Discussion in 'Antennas, Feedlines, Towers & Rotors' started by AI5DH, Mar 19, 2012.

ad: L-HROutlet
ad: l-rl
ad: Left-3
ad: L-Geochron
ad: Left-2
ad: MessiPaoloni-1
ad: HRDLLC-2
ad: abrind-2
ad: L-MFJ
  1. W9GB

    W9GB Ham Member QRZ Page

    Another Urban Legend posting ...

    The Sears Tower (now Willis Tower) is hit by lightning hundreds of times each year ... with no damage to hundreds of pieces of communications gear on that roof top. All grounding is per current codes.
    Florida, especially the western Gulf Coast, gets even more lightning strikes to communication towers.

    Damage? A few rare instances when someone does not follow rules and codes. Their career t hat wireless carrier or broadcaster is usually finished -- maybe they relocate in your neighborhood.
     
    Last edited: Jun 3, 2012
  2. K5JY

    K5JY Ham Member QRZ Page

    I'm looking for advice in placing lightning arrestors in coax antenna line. My application is an x-quad Yagi that has two feeds, allowing me to configure the antenna for vertical, horizontal, left circular, and right circular polarization via phasing lines switched by a set of on-mast coax relays.

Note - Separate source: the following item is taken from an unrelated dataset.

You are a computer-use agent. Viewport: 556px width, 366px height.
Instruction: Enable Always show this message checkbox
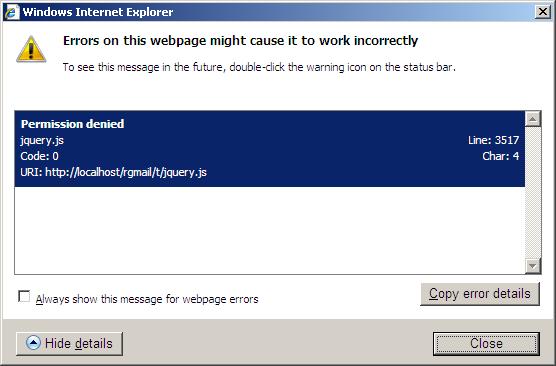tap(24, 296)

    As I see it, the options are:
    1. use two arrestors, placed in each feed line within a few feet of the antenna, and before the lines enter the phasing relays.
    2. use one arrestor, placed in the single line coming out of the coax relays, but still on the metal mast within a foot or two of the relay output.
    3. use one arrestor, placed at the base of the tower
    4. use one arrestor, placed on the feedthrough bringing the coax into the shack.

    For option #1, the benefit is that surges are hopefully shunted to ground via the mast, tower, and its grounding rod system before anything other than the antenna itself is damaged. The downside is that it takes twice the number of arrestors.

    For option #2, the benefit is that it only requires one arrestor, and any surge is hopefully sent down what ought to be a low-impedance path of the mast and tower to a ground rod. The downside is that it exposes the coax relays to an un-arrested surge.

    For option #3, the benefit is that it only requires one arrestor, and the path from the arrestor to ground is the shortest, hopefully providing the lowest impedance. The downside is that it exposes the coax relays and the coax coming down the mast and tower to surges.

    For option #4, the benefit is that it only requires one arrestor, it takes care of induced surges in the coax run from the tower to the feedthrough, and I already use arrestors and a grounding bus at my feedthrough. The downside is that a surge is brought very close to my house, and exposes every outside element of the antenna system and its feed to surges.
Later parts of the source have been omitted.